Some economists believe that the U.S. economy as a whole can be modeled with the following production function, called the $\textit{Cobb$-$Douglas production function}$: $$Y=AK^{1/3}L^{2/3},$$ where $Y$ is the amount of output, $K$ is the amount of capital, $L$ is the amount of labor, and $A$ is a parameter that measures the state of technology. For this production function, the marginal product of labor is $$MPL=(2/3) A(K/L)^{1/3}.$$ Suppose that the price of output $P$ is 2, $A$ is 3, $K$ is 1,000,000, and $L$ is 1,000. The labor market is competitive, so labor is paid the value of its marginal product.

a. Calculate the amount of output produced $Y$ and the dollar value of output $PY$.

b. Calculate the wage $W$ and the real wage $W/P$. (Note: The wage is labor compensation measured in dollars, whereas the real wage is labor compensation measured in units of output.)

c. Calculate the labor share (the fraction of the value of output that is paid to labor), which is $(WL)/(PY)$.

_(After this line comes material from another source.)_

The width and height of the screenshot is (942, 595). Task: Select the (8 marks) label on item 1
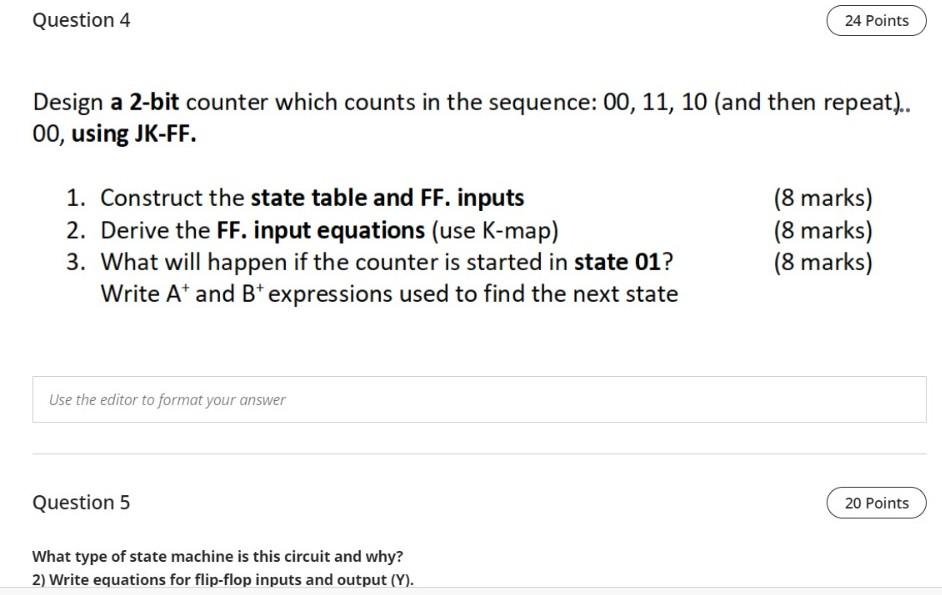pyautogui.click(x=823, y=197)
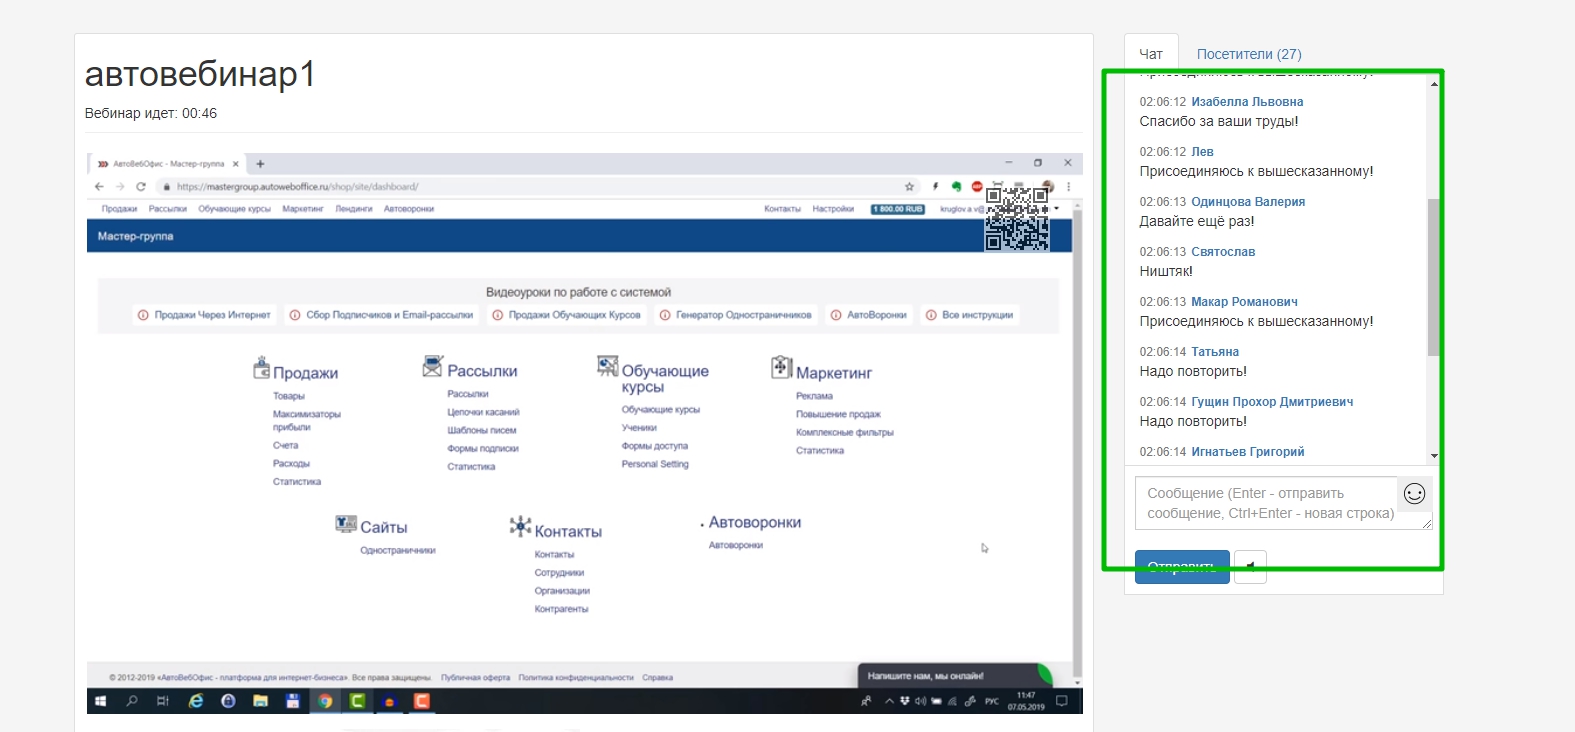Bookmark the page with the star icon

909,187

d. Calculate what happens to output $Y$, the wage $W$, the real wage $W/P$, and the labor share $(WL)/(PY)$ in each of the following scenarios:

i. Inflation increases $P$ from 2 to 3.

ii. Technological progress increases $A$ from 3 to 9.

iii. Capital accumulation increases $K$ from 1,000,000 to 8,000,000.

iv. A plague decreases $L$ from 1,000 to 125.

e. Despite many changes in the U.S. economy over time, the labor share has been relatively stable. Is this observation consistent with the Cobb$-$Douglas production function? Explain.